Work to complete » Output the listing exactly, leaving out no line.

--- Records supplied Enclosed Below ---

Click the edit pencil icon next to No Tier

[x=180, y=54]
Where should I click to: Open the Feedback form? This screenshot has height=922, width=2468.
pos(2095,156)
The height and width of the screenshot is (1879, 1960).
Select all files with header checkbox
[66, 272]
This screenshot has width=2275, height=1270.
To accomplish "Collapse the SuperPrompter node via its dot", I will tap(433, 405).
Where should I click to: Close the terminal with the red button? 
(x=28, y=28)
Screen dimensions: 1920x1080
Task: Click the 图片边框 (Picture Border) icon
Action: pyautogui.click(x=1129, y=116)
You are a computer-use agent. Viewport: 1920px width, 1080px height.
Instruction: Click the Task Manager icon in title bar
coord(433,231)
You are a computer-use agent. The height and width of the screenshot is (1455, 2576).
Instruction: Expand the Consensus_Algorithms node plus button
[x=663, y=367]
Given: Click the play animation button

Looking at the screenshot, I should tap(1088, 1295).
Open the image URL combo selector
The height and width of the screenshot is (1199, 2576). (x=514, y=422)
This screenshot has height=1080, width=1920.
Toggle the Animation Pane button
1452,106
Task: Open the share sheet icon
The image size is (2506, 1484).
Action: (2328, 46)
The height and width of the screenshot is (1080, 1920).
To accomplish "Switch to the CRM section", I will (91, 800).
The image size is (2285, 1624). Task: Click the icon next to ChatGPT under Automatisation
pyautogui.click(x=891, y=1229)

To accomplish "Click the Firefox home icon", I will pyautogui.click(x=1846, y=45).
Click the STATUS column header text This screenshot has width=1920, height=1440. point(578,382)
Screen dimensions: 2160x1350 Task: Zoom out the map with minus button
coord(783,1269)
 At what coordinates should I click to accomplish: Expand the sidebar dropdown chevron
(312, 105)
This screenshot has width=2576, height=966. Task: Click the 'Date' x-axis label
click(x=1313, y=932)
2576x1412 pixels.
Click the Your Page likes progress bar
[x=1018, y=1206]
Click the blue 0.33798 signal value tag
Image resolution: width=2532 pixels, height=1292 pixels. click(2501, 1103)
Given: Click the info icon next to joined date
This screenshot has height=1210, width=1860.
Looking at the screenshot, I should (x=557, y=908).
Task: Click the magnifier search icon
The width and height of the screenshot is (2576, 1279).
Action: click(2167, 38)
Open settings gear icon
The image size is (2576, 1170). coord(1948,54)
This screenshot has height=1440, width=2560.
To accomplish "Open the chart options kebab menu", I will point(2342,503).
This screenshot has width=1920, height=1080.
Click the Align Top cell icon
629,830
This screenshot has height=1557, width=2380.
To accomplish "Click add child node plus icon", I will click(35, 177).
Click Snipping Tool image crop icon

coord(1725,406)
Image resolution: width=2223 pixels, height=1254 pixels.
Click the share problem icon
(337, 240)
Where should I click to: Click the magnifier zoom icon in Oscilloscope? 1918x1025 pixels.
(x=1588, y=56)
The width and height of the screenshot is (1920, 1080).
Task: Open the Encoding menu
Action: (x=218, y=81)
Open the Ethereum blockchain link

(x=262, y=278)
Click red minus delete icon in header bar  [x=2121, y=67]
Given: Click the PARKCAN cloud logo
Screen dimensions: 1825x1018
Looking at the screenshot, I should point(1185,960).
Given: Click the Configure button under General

--- End of Enclosed Records supplied ---

Output for this task »
Click the edit pencil icon next to No Tier

[x=180, y=54]
Where should I click to: Open the Feedback form? This screenshot has height=922, width=2468.
pos(2095,156)
The height and width of the screenshot is (1879, 1960).
Select all files with header checkbox
[66, 272]
This screenshot has width=2275, height=1270.
To accomplish "Collapse the SuperPrompter node via its dot", I will tap(433, 405).
Where should I click to: Close the terminal with the red button? 
(x=28, y=28)
Screen dimensions: 1920x1080
Task: Click the 图片边框 (Picture Border) icon
Action: pyautogui.click(x=1129, y=116)
You are a computer-use agent. Viewport: 1920px width, 1080px height.
Instruction: Click the Task Manager icon in title bar
coord(433,231)
You are a computer-use agent. The height and width of the screenshot is (1455, 2576).
Instruction: Expand the Consensus_Algorithms node plus button
[x=663, y=367]
Given: Click the play animation button

Looking at the screenshot, I should tap(1088, 1295).
Open the image URL combo selector
The height and width of the screenshot is (1199, 2576). (x=514, y=422)
This screenshot has height=1080, width=1920.
Toggle the Animation Pane button
1452,106
Task: Open the share sheet icon
The image size is (2506, 1484).
Action: (2328, 46)
The height and width of the screenshot is (1080, 1920).
To accomplish "Switch to the CRM section", I will (91, 800).
The image size is (2285, 1624). Task: Click the icon next to ChatGPT under Automatisation
pyautogui.click(x=891, y=1229)

To accomplish "Click the Firefox home icon", I will pyautogui.click(x=1846, y=45).
Click the STATUS column header text This screenshot has width=1920, height=1440. point(578,382)
Screen dimensions: 2160x1350 Task: Zoom out the map with minus button
coord(783,1269)
 At what coordinates should I click to accomplish: Expand the sidebar dropdown chevron
(312, 105)
This screenshot has width=2576, height=966. Task: Click the 'Date' x-axis label
click(x=1313, y=932)
2576x1412 pixels.
Click the Your Page likes progress bar
[x=1018, y=1206]
Click the blue 0.33798 signal value tag
Image resolution: width=2532 pixels, height=1292 pixels. click(2501, 1103)
Given: Click the info icon next to joined date
This screenshot has height=1210, width=1860.
Looking at the screenshot, I should (x=557, y=908).
Task: Click the magnifier search icon
The width and height of the screenshot is (2576, 1279).
Action: click(2167, 38)
Open settings gear icon
The image size is (2576, 1170). coord(1948,54)
This screenshot has height=1440, width=2560.
To accomplish "Open the chart options kebab menu", I will point(2342,503).
This screenshot has width=1920, height=1080.
Click the Align Top cell icon
629,830
This screenshot has height=1557, width=2380.
To accomplish "Click add child node plus icon", I will click(35, 177).
Click Snipping Tool image crop icon

coord(1725,406)
Image resolution: width=2223 pixels, height=1254 pixels.
Click the share problem icon
(337, 240)
Where should I click to: Click the magnifier zoom icon in Oscilloscope? 1918x1025 pixels.
(x=1588, y=56)
The width and height of the screenshot is (1920, 1080).
Task: Open the Encoding menu
Action: (x=218, y=81)
Open the Ethereum blockchain link

(x=262, y=278)
Click red minus delete icon in header bar  [x=2121, y=67]
Given: Click the PARKCAN cloud logo
Screen dimensions: 1825x1018
Looking at the screenshot, I should point(1185,960).
Given: Click the Configure button under General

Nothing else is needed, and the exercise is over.